The background story is that about 1 year ago, I purchased on eBay a used Mitutoyo objective, M Plan Apo 10X NA 0.28. When the objective came, I ran routine tests on it and found no obvious defects. It had the expected lack of CA, and while I was not particularly impressed by its sharpness, it was not obviously out of whack versus a Nikon CFI Plan Achromat 10X NA 0.25 (MRL00102).
I have not used the objective much, just a few occasions where its long working distance and/or lack of longitudinal CA was important.
Fast-forward now to a few weeks ago, when in the course of some tube lens testing I happened to mount up that very same Mitutoyo 10X and discovered to my displeasure that it didn't work very well with any tube lens I tried. When viewed at 50% of actual pixels (on a Canon T1i), the Mitty didn't look too bad, but at 100% it was not kind to the subject at hand. Here's an example, Mitutoyo on the left, Nikon CFI on the right.

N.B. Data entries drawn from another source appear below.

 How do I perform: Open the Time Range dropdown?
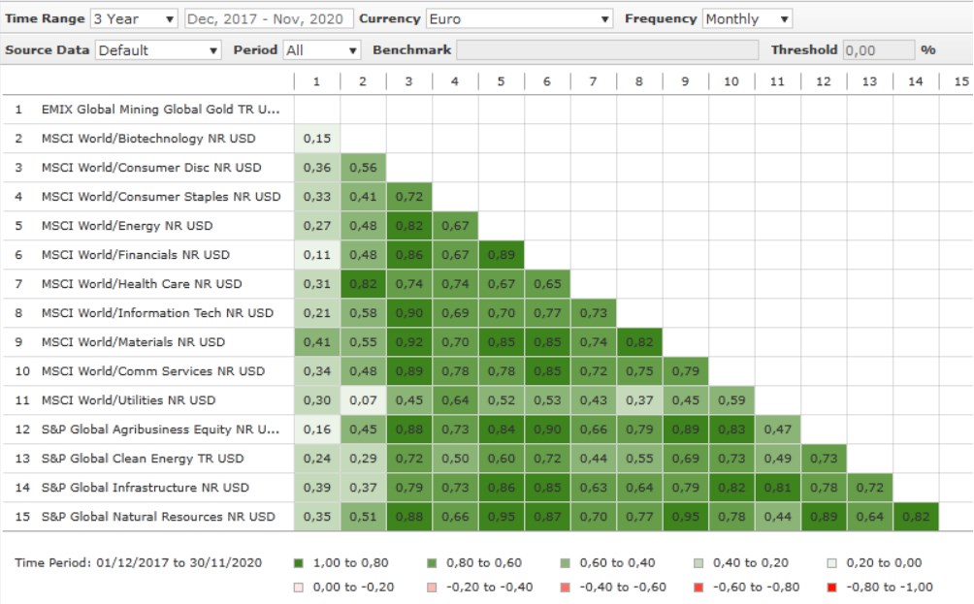point(134,18)
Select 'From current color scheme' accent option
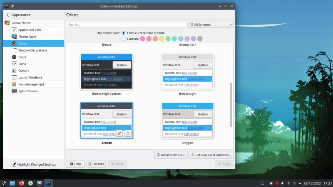The width and height of the screenshot is (333, 187). coord(124,33)
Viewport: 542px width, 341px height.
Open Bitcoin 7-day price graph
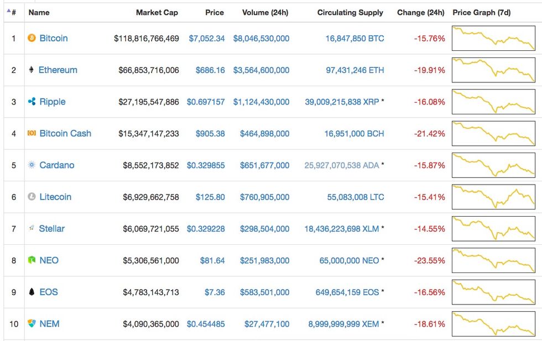pyautogui.click(x=493, y=39)
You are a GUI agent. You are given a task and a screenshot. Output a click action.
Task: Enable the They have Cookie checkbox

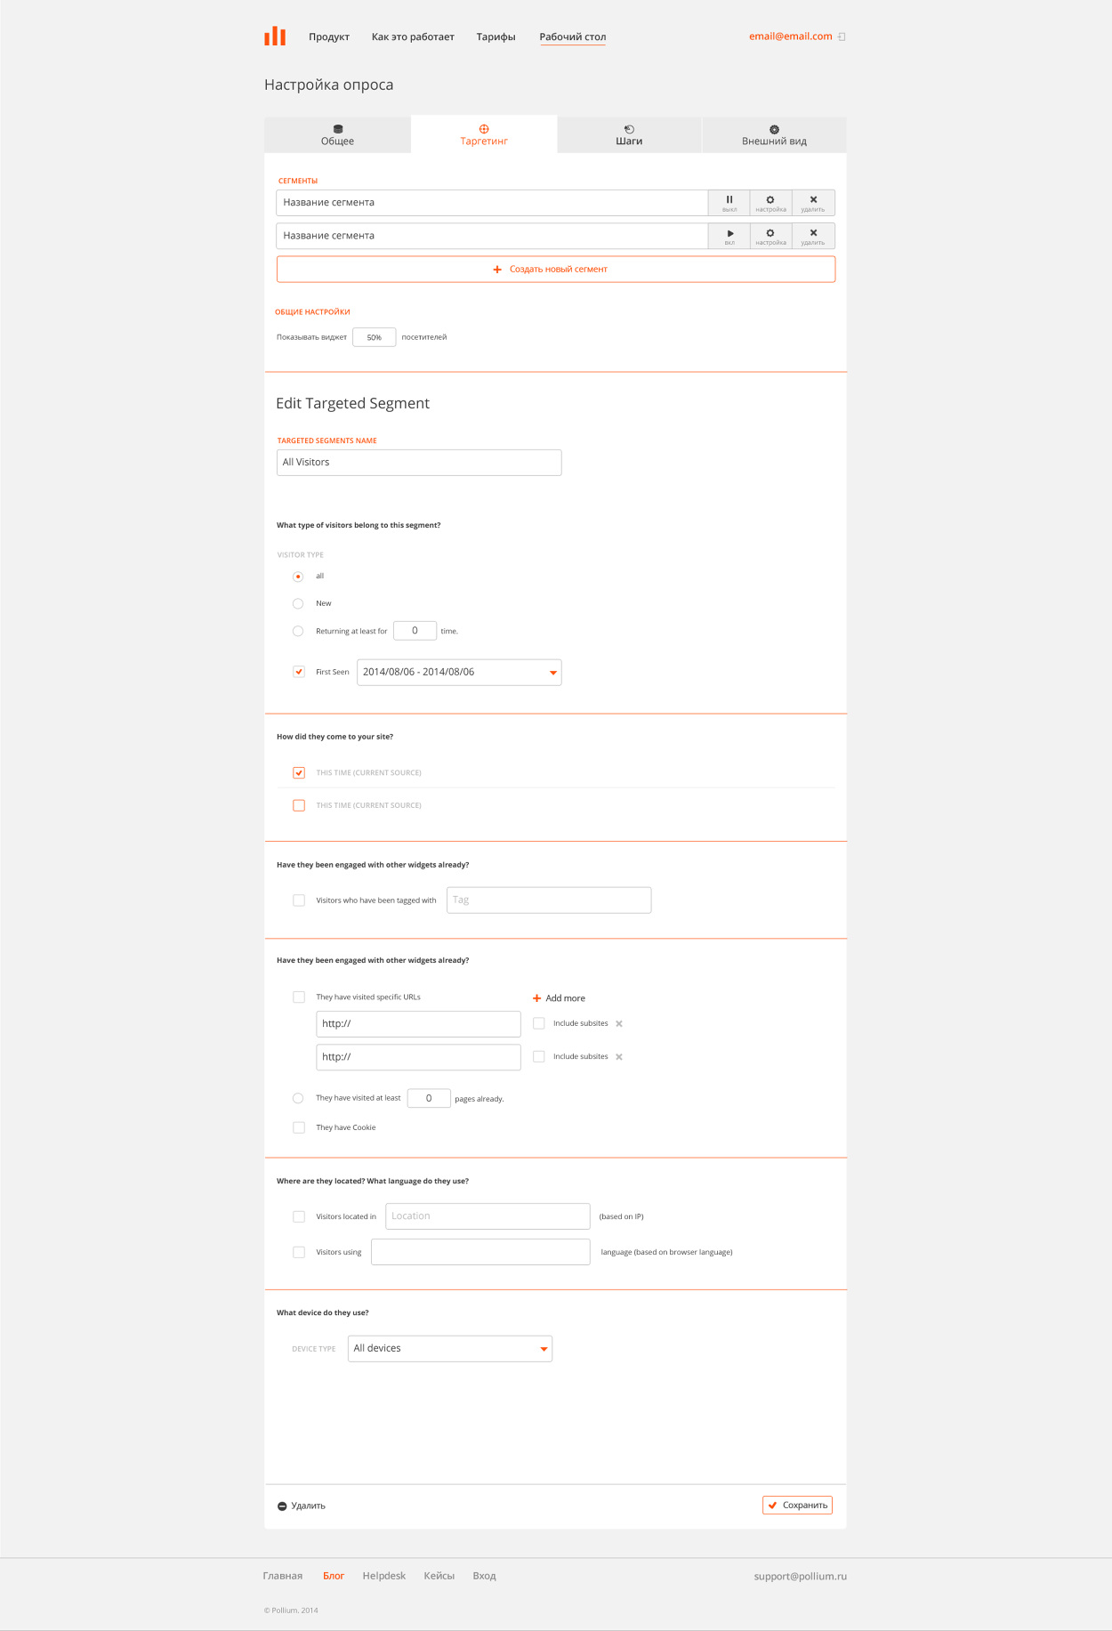(x=299, y=1128)
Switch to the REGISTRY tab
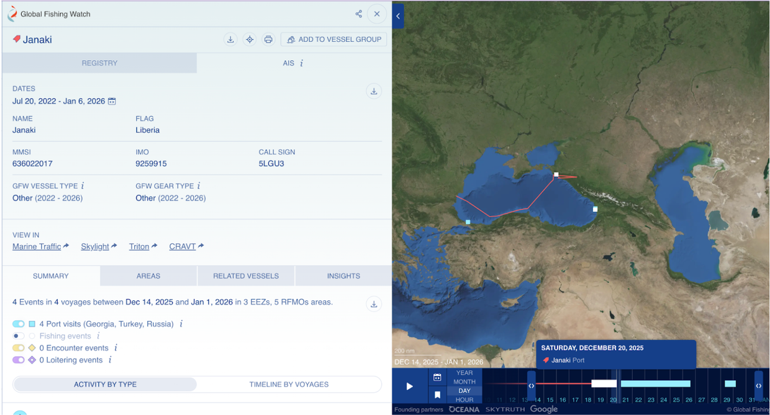 [99, 63]
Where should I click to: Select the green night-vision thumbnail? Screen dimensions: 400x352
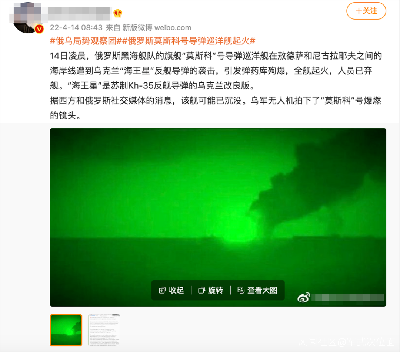[66, 330]
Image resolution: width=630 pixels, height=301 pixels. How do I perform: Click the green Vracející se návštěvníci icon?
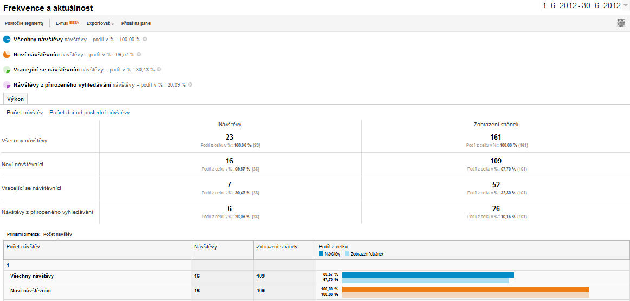click(7, 69)
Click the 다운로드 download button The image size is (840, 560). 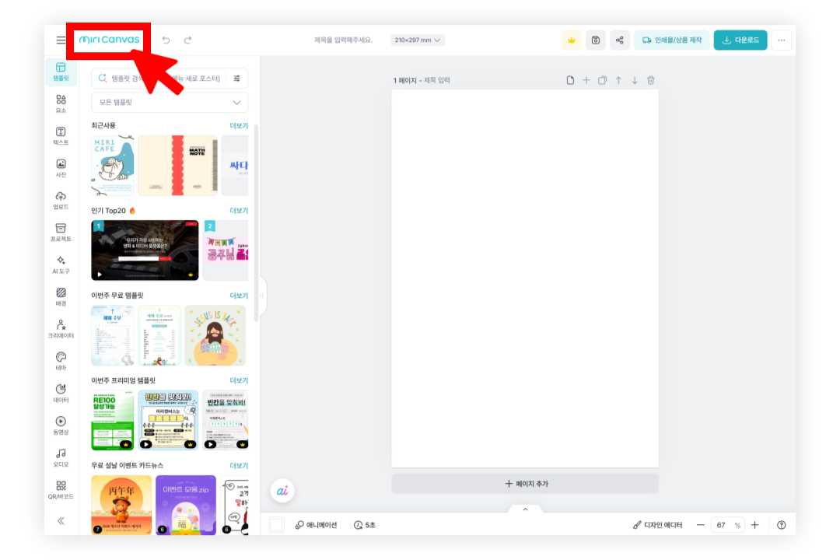pos(740,39)

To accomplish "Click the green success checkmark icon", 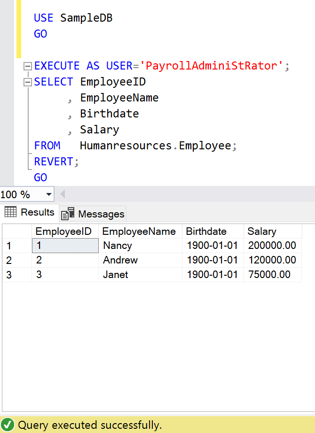I will point(8,425).
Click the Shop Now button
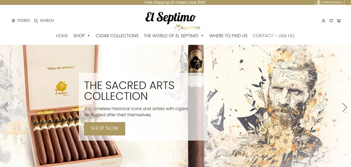The width and height of the screenshot is (351, 167). [x=105, y=128]
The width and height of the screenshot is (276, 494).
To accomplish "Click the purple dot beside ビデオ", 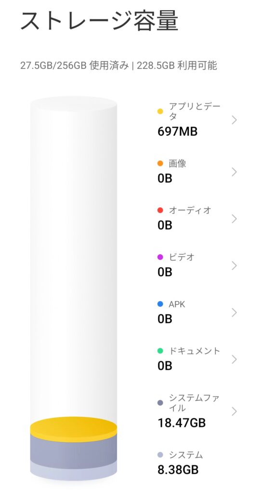I will click(x=160, y=257).
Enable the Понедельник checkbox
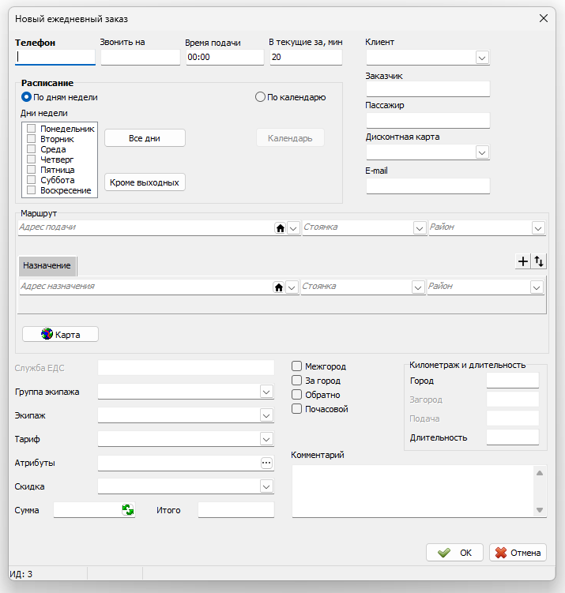This screenshot has height=593, width=565. tap(32, 129)
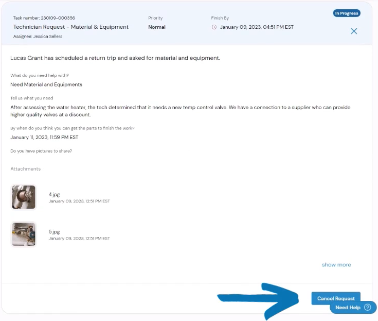This screenshot has width=378, height=321.
Task: Open the 5.jpg attachment thumbnail
Action: [24, 234]
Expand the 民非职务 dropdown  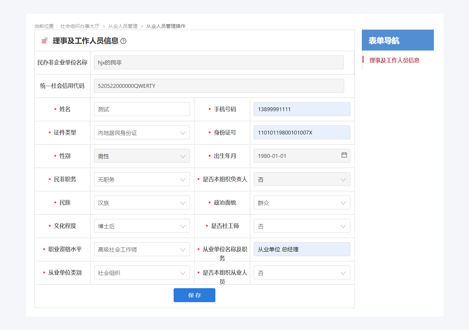142,179
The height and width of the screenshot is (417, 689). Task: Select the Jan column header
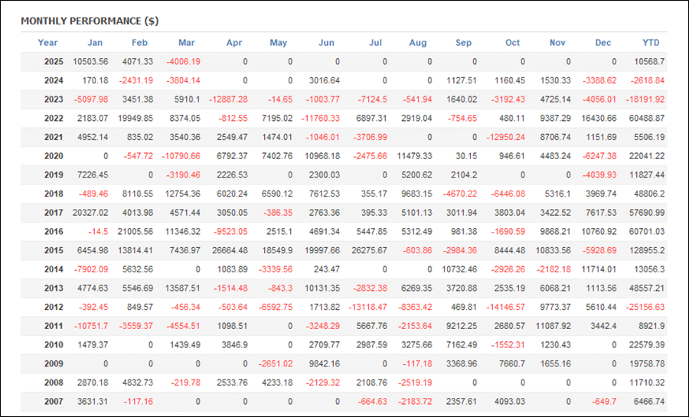click(x=95, y=43)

After contemplating my options for a while, I finally decided to just bite the bullet and buy another Mitutoyo 10X of known provenance. So, off went the order to Edmund Optics.
A box came, and to my surprise the objective it contained was not a perfect match to the one I had in hand. It's parfocal, but the magnification is slightly different, the barrel design is slightly different, and the details of the optical design are obviously different. Consider the room reflection in the top elements of the old and new objectives:

(BTW, switching the positions of the two objectives makes almost no difference in the room reflections.)
I've been wringing out the new objective for the past couple of days, and I have to say that I'm very impressed. Unlike the old objective, this new Mitutoyo is clearly sharper than my Nikon CFI (MRL00102) at image center, and it retains that edge to roughly the corner of an APS frame at 10X. When used at 5X with a 100 mm tube lens, the new Mitutoyo has noticeably softer corners than the Nikon CFI, but unlike the old Mitutoyo, it does not have the sort of astigmatism that causes Zerene Stacker PMax to produce cross-shaped artifacts.
Checking the limited number of stacks that I shot with the old Mitutoyo, I'm still not sure whether that objective degraded further while I had it. Even the earliest test images were clearly soft compared to the new objective.
For curiosity, I tried rephotographing the beetle and mite shown HERE. Of course I was not able to duplicate the lighting. From what I was able to do, it seems that the old Mitutoyo is similar today to what it was then (April 2012), while the new one is strikingly sharper.
Here are two stacks, shot back to back with only the objective changed, processed through Zerene Stacker DMap with no other processing other then levels adjustment, shown here at 100% actual pixels so you're seeing essentially what the objective did.

This whole affair is pretty annoying. I'm now thinking that the old sample was damaged before I received it, and while it may have gotten worse over time, I now consider all of my previous evaluations of the Mitutoyo 10X to be someplace between questionable and actively misleading. I offer most humble apologies.